Validating that channels exist...
The following channels were not found in the database:
┏━━━━━━━━━━━━━━━━━┓
┃ name            ┃
┡━━━━━━━━━━━━━━━━━┩
│ ec_pressure_5   │
│ ec_pressure_7   │
│ ec_pressure_9   │
│ ec_pressure_11  │
│ ec_pressure_12  │
│ ec_pressure_14  │
│ ec_pressure_19  │
│ ec_tc_0         │
│ ec_tc_1         │
│ Time            │
└─────────────────┘
Would you like to create them? [y/n] (y): 

We do want to create them, so we’ll just hit enter.

Any any channels indexes (e.g. timestamps)? [y/n] (y):

Synnax is asking if any of the columns in the contain timestamps that tell us when samples were taken. These types of columns are called “indexes” and are used to execute queries by time range. If you’d like to read more about the different channel types in Synnax, see this page.

In our case, we have a ‘Time’ column that contains timestamps, so we’ll enter y and hit enter. Synnax will then ask us to select the name of our index column:

You can enter 'all' for all channels or a comma-separated list of:
    1) Names (e.g. 'channel1, channel2, channel3')
    2) Channel indices (e.g. '1, 2, 3')
    3) A pattern to match (e.g. 'channel*, sensor*')
    
channels: 

We’ll enter Time, and move on to the next step:

Do all non-indexed channels have the same data rate or index? [y/n] (y): 

This question asks us if our Time column represents the timestamps for all of the other columns in the data set. In our case, it does, so we’ll enter y and continue. Synnax will then ask us to enter the name of our time column:

Enter the name of an index or a data rate: 

Again, we’ll enter Time and continue. Then, Synnax will ask us about how we’d like to assign data types to our channels:

Please select an option for assigning data types:
┏━━━━━━━━━━━━━━━━━━━━━━━━━━━━━━━━━━━━━━━━━━━━━━━━━━━━━━━━━━━━━━━┓
┃ value                                                         ┃
┡━━━━━━━━━━━━━━━━━━━━━━━━━━━━━━━━━━━━━━━━━━━━━━━━━━━━━━━━━━━━━━━┩
│ Guess data types from file                                    │
│ Assign the same data type to all channels (excluding indexes) │
│ Group channels by data type                                   │
└───────────────────────────────────────────────────────────────┘
Select an option # [0/1/2] (0): 

We’ll select the first option, which will automatically guess the channel’s data types from the data in the file. We’ve now successfully created all of the channels in our data set.

The next time we import a data set with the same channels, Synnax will automatically detect the channels and skip this process.

Now, Synnax will ask us to confirm the starting timestamp for our data set.
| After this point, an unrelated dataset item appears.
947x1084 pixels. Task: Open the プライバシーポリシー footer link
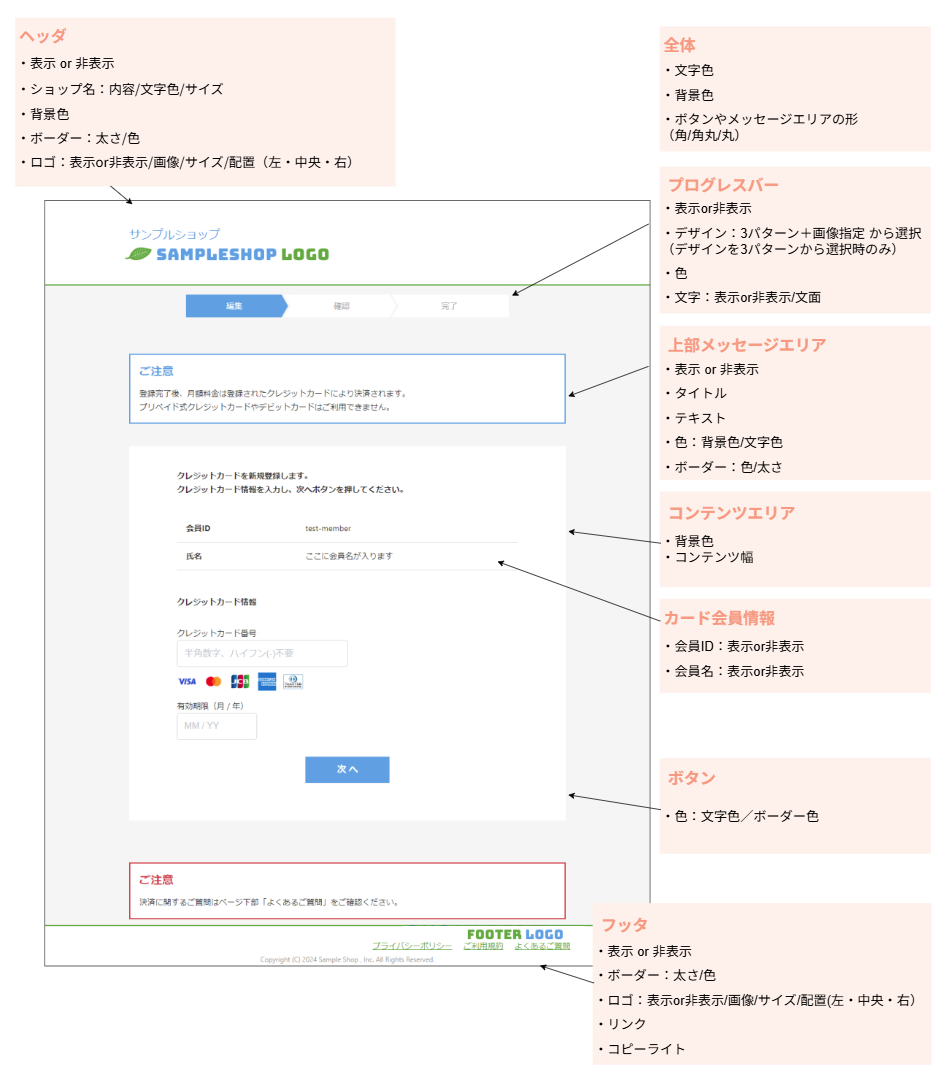[x=412, y=946]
Identified start timestamp for file as 2023-04-10T12:07:23.662716-04:00.
Is this correct? [y/n] (y): 

This looks right, so we’ll hit enter. Finally, Synnax will ask us to name our data set, which we’ll use to reference it in future steps.

Please enter a name for the data set
Name (4_9_wetdress_data_cleaned.csv): 

We’ll enter April 9 Wetdress and hit enter. Synnax will then begin importing the data set. When it’s done, we’ll see the following message:

━━━━━━━━━━━━━━━━━━ 100% 85740 out of 85570 samples - 7477108.2235981515 samples/s

Plotting our data set

Now that we’ve imported our data set, we can use Python to analyze it. We’ll create a new Python file and instantiate the Synnax client:

import synnax as sy

client = sy.Synnax()

Next, we’ll retrieve the range referencing the data we just imported:

data = client.ranges.retrieve("April 9 Wetdress")
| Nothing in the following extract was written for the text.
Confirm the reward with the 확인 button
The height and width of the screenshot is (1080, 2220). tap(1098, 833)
ec_pressure_12 on our data set contains our flowmeter’s pressure differential readings in psi. To make things easier to work with, we’ll alias ec_pressure_12 to flow_dp:

data.ec_pressure_12.set_alias("flow_dp")

Next, we’ll filter our data set to only include samples where flow_dp is greater than 5 psi

pressure_mask = data.flow_dp > 5
filtered_dp = data.flow_dp[pressure_mask]
filtered_time = data.Time[pressure_mask]

We’ll also clean up our Time channel to use elapsed seconds instead of unix epoch nanoseconds. We can use the sy.elapsed_seconds utility to accomplish this:

elapsed_time = sy.elapsed_seconds(filtered_time)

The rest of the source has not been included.